Introducing JVM SandBox for Exception Injection Testing

Functional testing often focuses on normal business logic and neglects the impact of various exceptions on services. Exception testing should cover server system exceptions (e.g., CPU/memory shortage, power loss), dependency service exceptions (e.g., database or third‑party service timeouts), and application‑level exceptions (e.g., process restart, hangs, slow responses).

JVM SandBox is a non‑intrusive, dynamically pluggable AOP solution at the JVM level. It can be attached to a running JVM process (provided the target JVM does not disable the attach feature) and later detached, with all its effects disappearing after removal.

The sandbox works by using a Java Agent that maintains an Instrument object as the sole channel to access and manipulate the JVM. After starting, it also launches an internal Jetty server for communication between external processes and the sandbox.

The core idea of SandBox is to split any Java method invocation into three stages—BEFORE, RETURN, and THROWS—allowing fine‑grained control over input parameters, return values, and execution flow, thus enabling detailed fault injection.

Implementation steps include:

Implement the com.alibaba.jvm.sandbox.api.Module interface and annotate the class with @MetaInfServices .

Provide a no‑argument constructor.

Add a @Command method to receive a Map<String, String> of parameters (class name, method name, exception type, exception content, etc.).
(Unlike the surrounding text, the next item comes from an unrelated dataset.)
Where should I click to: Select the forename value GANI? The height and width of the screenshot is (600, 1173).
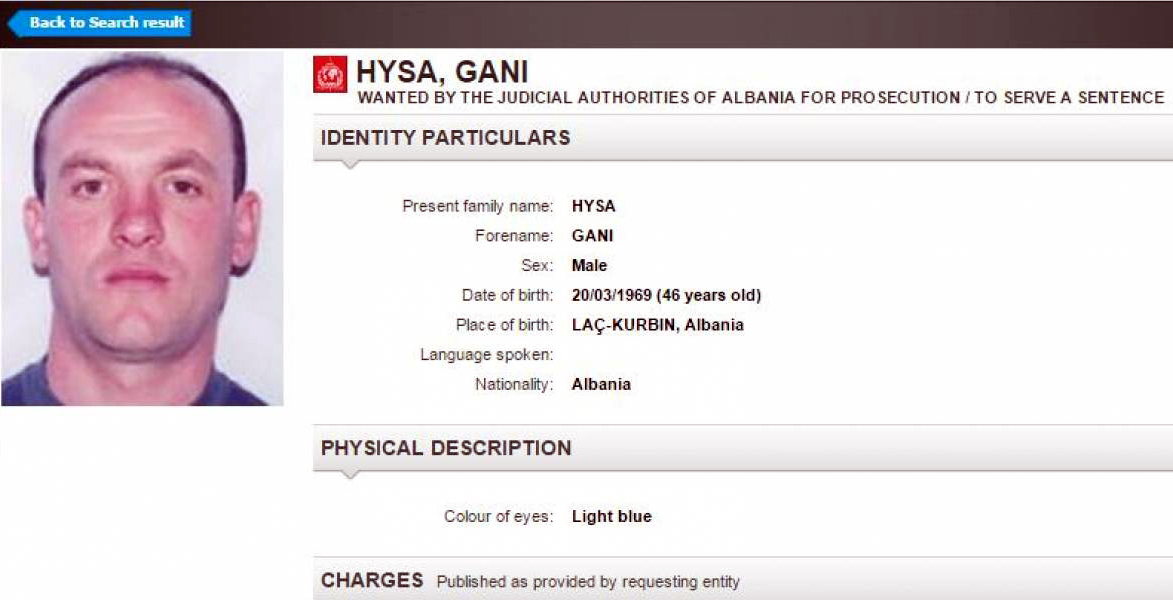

Use EventWatchBuilder to specify the target class and method, then register an AdviceListener to modify behavior, for example throwing an exception via ProcessController.throwsImmediately(new Exception()) .

@MetaInfServices(Module.class)
@Information(id="exceptionModule", version="0.0.2", author="lll")
public class ExceptionModule implements Module {
    @Resource
    private ModuleEventWatcher moduleEventWatcher;

    @Command("throwException")
    public void injectPoint(final Map
param){
        final String className = getParameter(param, "className");
        final String method = getParameter(param, "methodName");
        final String exceptionName = getParameter(param, "exceptionName");
        final String exceptionContent = getParameter(param, "exceptionContent");
        final Integer injectPoint = Integer.parseInt(getParameter(param, "injectPoint"));
        new EventWatchBuilder(moduleEventWatcher)
            .onClass(className)
            .onBehavior(method)
            .onWatch(new AdviceListener() {
                protected void afterReturning(Advice advice) throws Throwable {
                    // Change method behavior, throw exception
                    ProcessController.throwsImmediately(new Exception());
                }
            });
    }
}

After building the module JAR (e.g., XXX-with-dependencies.jar ) and placing it in the /sandbox/module directory, attach the sandbox to the target JVM using its process ID (obtainable via ps -ef | grep serviceName ), start the sandbox script to get the HTTP port, and then mount the module either via command line:

sh sandbox.sh -p 24399 -d 'moduleName?param=param'

or via an HTTP request such as:

http://127.0.0.1:40050/sandbox/default/module/http/module?classPath=com.user.User&methodName=getUserInfo&exceptionName=java.lang.Exception&exceptionContent=拦截异常

Once the sandbox is successfully attached, the specified method will be intercepted and the configured exception will be thrown, allowing testing of catch blocks that are otherwise hard to cover. This approach aims to improve system resilience by enabling targeted exception injection, ultimately helping systems remain stable even under adverse conditions.